Every Christmas my Uncle Johnny from Geelong would say to me
Coming down to see us, Jan-nine?
Kenny’ll drive you round.
My Uncle Johnny was a broadshouldered, tanned man, butcher by trade, Geelong Football Club player as a young man, and in my mind’s eye he always wore a hat, as men often did in the 1960s. Kenny was my cousin, and they lived a stone’s throw away from the Cardinia Park football ground at Geelong, about 75 kms south-west of Melbourne. I must admit we didn’t go down to Geelong very often and when we did it always seemed a monumental trek for a day-trip. You’d pass the abattoirs in Kensington, the smelly sewerage farm going through Werribee, the You-Yangs in the distance and the yellow tongue of flame flickering above the Corio oil refinery.
But a week or so ago I sat in traffic trying to drive from Bundoora to Fitzroy and it took 45 minutes to travel 13 kms. Good lord, I thought, I may as well go to Geelong! And so I did- 75 minutes to travel 95 km (because I live north of the city) on freeway the whole way and not an abbattoir or refinery to be seen or sewerage farm to be smelled- although there was still the tang of something noisome when we passed an industrial estate on the way.

Geelong is much smaller than Melbourne. Its city centre is dominated by the bay and Eastern Beach which is a popular promenade complete with boardwalks, a carousel and sand. They have some rather cute bollard figures along the boardwalk as a tourist feature, reflecting different aspects of Geelong’s history. There are over 100 of them, created in 1995 by artist Jan Mitchell, utilizing wood from an old pier. I remember seeing them first in Barwon Heads, but they’ve obviously proliferated!

In Judge Willis’ time (i.e. 1840s) , Geelong very much rivalled Melbourne as the main city in the Port Phillip district. It was surveyed only three weeks after Melbourne and it developed largely in tandem with it in the early years. Its post office opened in 1840 (the second in the district); it had its own newspaper when John Fawkner, proprietor of the Port Phillip Patriot published the Geelong Advertiser under the editorship of James Harrison (the maker of the first mechanical refrigeration process to produce ice), and steamers plied the bay regularly between Geelong and Melbourne. Many of its streets reflect the names of Port Phillip pioneers who had a presence in Geelong as well as Melbourne (Fyans, Swanston, Lonsdale, Verner, Kilgour, McKillop…) and there are still several large National Trust properties in the district that were built by wealthy pastoralists in the area. Corio Villa, which is privately owned, is a beautiful cast iron prefabricated house that has a prime position overlooking the bay (you might remember that I visited the much more humble South Melbourne cast iron ones here).

The Geelong Botanic Gardens, opened just a few years after Melbourne’s were laid out by Daniel Bunce on the crest of the hill that overlooks Eastern Beach and the bay- probably a less than propitious place to establish a botanic garden.

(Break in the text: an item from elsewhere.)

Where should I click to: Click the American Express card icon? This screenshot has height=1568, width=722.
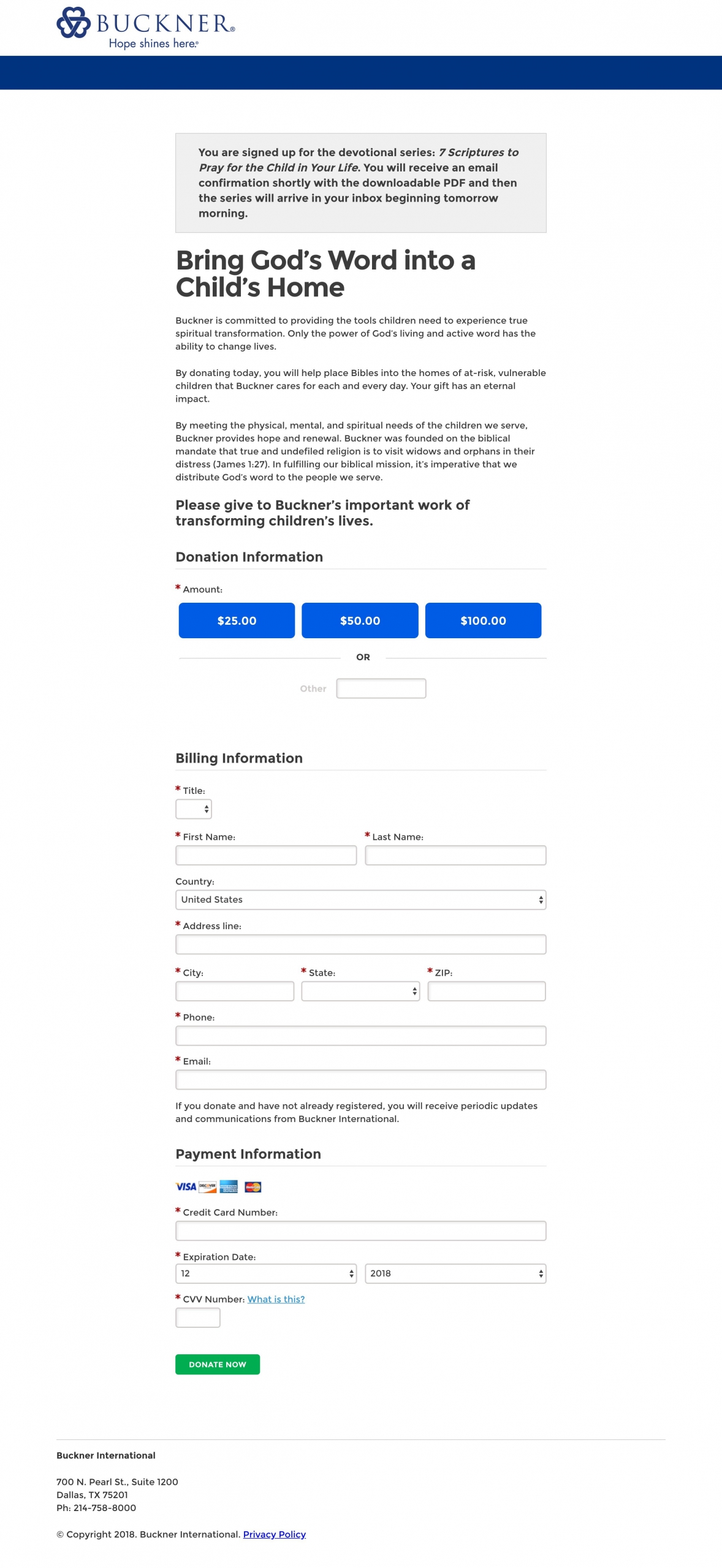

Although quite small, they have all the formality of the Melbourne Gardens and they had- wait for it!- a pelargonium conservatory, although why pelargoniums need the protection of a conservatory is beyond me. Apparently they were left the money to built it, as long as it was dedicated to pelargoniums (pelargonia?)

Geelong became the focal port for the pastoral industry of the western district. Huge bluestone and brick wool stores were built on the main streets and facing the wharf. The Australian National Wool Museum is located in one of the most beautiful of them

There is a permanent display at the Wool Museum celebrating the importance of wool to Australia’s economy and national identity. Its a very hands-on exhibition with lots of wool to squeeze, with some fascinating recreated woolsheds, shearers’ quarters and wool factory workers’ houses. There is a temporary exhibition space as well. And what would you find there, you may ask…… NOT DINOSAURS!

They may look like dinosaurs to those of us not blessed with a six year old, but as a tousle-headed little blonde boy announced as he ran from exhibit to exhibit roaring in dinosaur-like fashion (whatever that is), “Not a dinosaur. Not a dinosaur”. Instead they were creatures from the Permian era, 290 million years ago. They were nearly all wiped out by the Permian-Triassic Extinction which wiped out 96% of all marine life, 70% of all terrestrial vertebrates and all insects. None of the creatures shown survived the extinction as such, although some variants of them were the progenitors of the next stage. The exhibition suggested (although I think that there are other theories) that this mass extinction was prompted by the lava flows of the Siberian Traps, one of the largest volcanic events on earth that lasted a million years and covered over 2,000,000 square kilometres with lava. The exhibition has been extended until 10th June. It costs $7.50 for an adult and both the Permian exhibition and the permanent wool exhibition (how poetic) are included in the price.
Then off to our very prosaic motel which certainly looked better on the web than it did in real life: clean, quiet but still a motel. The next day brunch with a friend that I haven’t seen for ages, then back up the freeway for 95 km again.
So, Uncle Johnny, I did come down to Geelong, even if Kenny didn’t drive me round.